Funding for At-Risk Youth Lacks Oversight, Advocates Say

August 8, 2011

By Kendall Taggart  |  California Watch  —  

More than a dozen civil rights and education organizations are contending that the California Department of Education unlawfully stopped monitoring millions of dollars in funding for low-income and minority students.

The Asian Pacific American Legal Center, along with other advocates, filed a friend of the court brief Friday claiming the Department of Education has dramatically reduced the number of on-site program reviews and replaced them with off-site reviews. The advocates are concerned that school districts might use the money for other purposes.

The Youth Law Center and California Rural Legal Assistance filed the original lawsuit in June 2009, seeking a court order to reinstate hundreds of canceled on-site monitoring visits. The case, Alejo, et al. v. O’Connell, was sparked by the Department of Education’s decision to suspend monitoring visits for certain programs in the 2008-2009 school year.

“During these challenging times, I want districts and schools to be able to focus their energy on improving student achievement and not on preparing for program audits,” wrote Jack O’Connell, the superintendent of public instruction at the time.

An attorney with the Youth Law Center says the Department of Education has been reluctant to crack down on noncompliant school districts.

“I suspect the real thing they wanted to do was substantially reduce the number of school districts that they had to review,” said Deborah Escobedo, a staff attorney. “They had a set number they wanted to do, and they came up with a criteria that would get them to it. In times of real economic and budget crunches is when you really have to make sure that this money is going to these needy kids.”

The attorney general’s office deferred comment to the California Department of Education, which did not respond in time for publication.

A lower court disagreed with the Youth Law Center and California Rural Legal Assistance and found that the Department of Education had the authority to temporarily suspend on-site monitoring and had taken sufficient steps to monitor funds in the interim. The case is now on appeal.
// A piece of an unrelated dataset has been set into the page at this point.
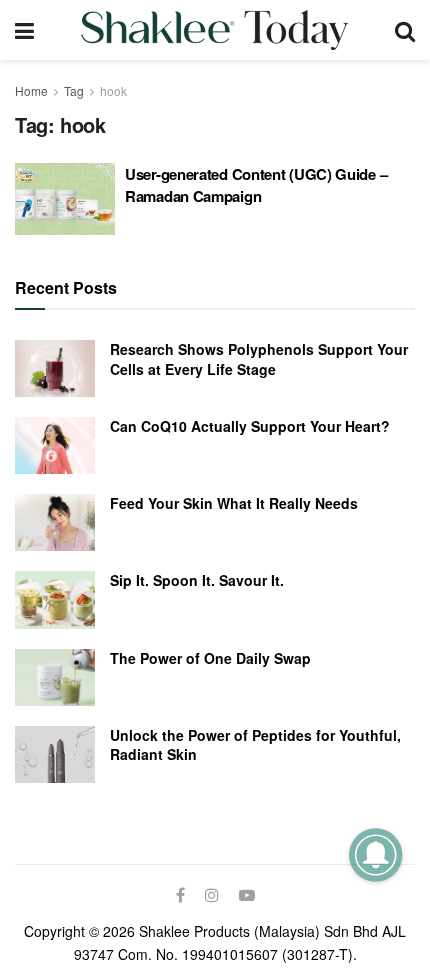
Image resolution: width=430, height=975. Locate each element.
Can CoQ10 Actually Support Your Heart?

Yungsuhn Park, an attorney at the Asian Pacific American Legal Center, says the organization is concerned that without vigilant on-site monitoring, parents won’t be able to effectively advocate for their children. Schools are required to translate all documents to parents whenever 15 percent or more of enrolled students speak a primary language other than English, but Park says what districts claim to be doing and what they’re actually doing can be very different.

“In the Long Beach community, where there’s a significant Cambodian immigrant community, we’ve heard of notices being translated that are so poorly done that they’re incomprehensible,” she said. “That’s an example of where the school may appear to be in compliance but without actually having talked to the parent or actually having been on site to review the compliance, it could easily be overlooked.”

Officials at the Department of Education said they’ve recently implemented new policies and some concerns raised in the lawsuit are no longer relevant.

Under the new procedures, the department compiles a list of possible districts to visit based on academic and financial criteria. Noncompliance history is then factored into the final decision of which districts will be monitored in a given year.

“In terms of noncompliance history, that’s not a routine criteria that we use, but it is something that gets considered with each cycle,” said Keric Ashley, director of the Data Management Division at the Department of Education.

He notes that districts change administrators fairly often, and noncompliance in previous years doesn’t indicate a current problem. Parents, community members and advocates can always file a complaint if they think their school is not meeting the requirements of the law, which can prompt additional monitoring, he added.

But advocates aren’t satisfied with the new selection criteria. They’re concerned that by placing greater emphasis on academic achievement than noncompliance, important violations will be missed.

“Standardized test scores provide absolutely no information regarding whether a school or school district is complying with parental notification and participation requirements mandated by federal and state law,” according to the brief.